(Dataset entries)
================

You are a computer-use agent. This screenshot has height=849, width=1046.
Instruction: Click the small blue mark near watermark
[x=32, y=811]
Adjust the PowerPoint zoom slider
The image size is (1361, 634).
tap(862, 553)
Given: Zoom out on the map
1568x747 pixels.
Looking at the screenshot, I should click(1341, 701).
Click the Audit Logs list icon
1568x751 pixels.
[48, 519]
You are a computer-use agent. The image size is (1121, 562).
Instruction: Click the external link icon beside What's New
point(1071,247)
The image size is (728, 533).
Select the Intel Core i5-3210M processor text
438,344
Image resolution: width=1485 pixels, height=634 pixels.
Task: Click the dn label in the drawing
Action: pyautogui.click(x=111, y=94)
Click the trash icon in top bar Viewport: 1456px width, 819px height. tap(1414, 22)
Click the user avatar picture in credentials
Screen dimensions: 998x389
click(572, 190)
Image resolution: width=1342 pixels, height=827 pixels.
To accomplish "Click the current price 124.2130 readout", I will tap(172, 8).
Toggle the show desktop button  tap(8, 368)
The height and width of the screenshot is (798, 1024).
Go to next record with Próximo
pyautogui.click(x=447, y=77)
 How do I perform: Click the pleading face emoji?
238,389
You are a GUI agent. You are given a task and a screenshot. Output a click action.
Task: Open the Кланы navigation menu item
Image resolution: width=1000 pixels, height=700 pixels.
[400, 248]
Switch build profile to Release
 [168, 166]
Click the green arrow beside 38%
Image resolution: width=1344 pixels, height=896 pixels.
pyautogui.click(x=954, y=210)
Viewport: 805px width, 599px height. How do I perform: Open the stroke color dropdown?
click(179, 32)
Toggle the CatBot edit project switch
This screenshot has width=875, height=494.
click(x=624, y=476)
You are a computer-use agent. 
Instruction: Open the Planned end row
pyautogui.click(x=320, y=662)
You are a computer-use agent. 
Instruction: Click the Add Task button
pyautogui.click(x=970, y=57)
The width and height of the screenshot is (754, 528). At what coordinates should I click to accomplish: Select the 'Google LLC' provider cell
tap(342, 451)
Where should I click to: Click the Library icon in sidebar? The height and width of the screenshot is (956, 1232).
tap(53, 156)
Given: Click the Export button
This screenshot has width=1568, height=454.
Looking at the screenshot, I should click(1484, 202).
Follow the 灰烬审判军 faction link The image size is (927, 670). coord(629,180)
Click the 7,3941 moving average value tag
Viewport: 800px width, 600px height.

================

* EXERCISE OBJECTIVE *
Please reproduce every line shown above, exactly as written.

* RESULT BELOW *
You are a computer-use agent. This screenshot has height=849, width=1046.
Instruction: Click the small blue mark near watermark
[x=32, y=811]
Adjust the PowerPoint zoom slider
The image size is (1361, 634).
tap(862, 553)
Given: Zoom out on the map
1568x747 pixels.
Looking at the screenshot, I should click(1341, 701).
Click the Audit Logs list icon
1568x751 pixels.
[48, 519]
You are a computer-use agent. The image size is (1121, 562).
Instruction: Click the external link icon beside What's New
point(1071,247)
The image size is (728, 533).
Select the Intel Core i5-3210M processor text
438,344
Image resolution: width=1485 pixels, height=634 pixels.
Task: Click the dn label in the drawing
Action: pyautogui.click(x=111, y=94)
Click the trash icon in top bar Viewport: 1456px width, 819px height. tap(1414, 22)
Click the user avatar picture in credentials
Screen dimensions: 998x389
click(572, 190)
Image resolution: width=1342 pixels, height=827 pixels.
To accomplish "Click the current price 124.2130 readout", I will tap(172, 8).
Toggle the show desktop button  tap(8, 368)
The height and width of the screenshot is (798, 1024).
Go to next record with Próximo
pyautogui.click(x=447, y=77)
 How do I perform: Click the pleading face emoji?
238,389
You are a GUI agent. You are given a task and a screenshot. Output a click action.
Task: Open the Кланы navigation menu item
Image resolution: width=1000 pixels, height=700 pixels.
[400, 248]
Switch build profile to Release
 [168, 166]
Click the green arrow beside 38%
Image resolution: width=1344 pixels, height=896 pixels.
pyautogui.click(x=954, y=210)
Viewport: 805px width, 599px height. How do I perform: Open the stroke color dropdown?
click(179, 32)
Toggle the CatBot edit project switch
This screenshot has width=875, height=494.
click(x=624, y=476)
You are a computer-use agent. 
Instruction: Open the Planned end row
pyautogui.click(x=320, y=662)
You are a computer-use agent. 
Instruction: Click the Add Task button
pyautogui.click(x=970, y=57)
The width and height of the screenshot is (754, 528). At what coordinates should I click to accomplish: Select the 'Google LLC' provider cell
tap(342, 451)
Where should I click to: Click the Library icon in sidebar? The height and width of the screenshot is (956, 1232).
tap(53, 156)
Given: Click the Export button
This screenshot has width=1568, height=454.
Looking at the screenshot, I should click(1484, 202).
Follow the 灰烬审判军 faction link The image size is (927, 670). coord(629,180)
Click the 7,3941 moving average value tag
Viewport: 800px width, 600px height.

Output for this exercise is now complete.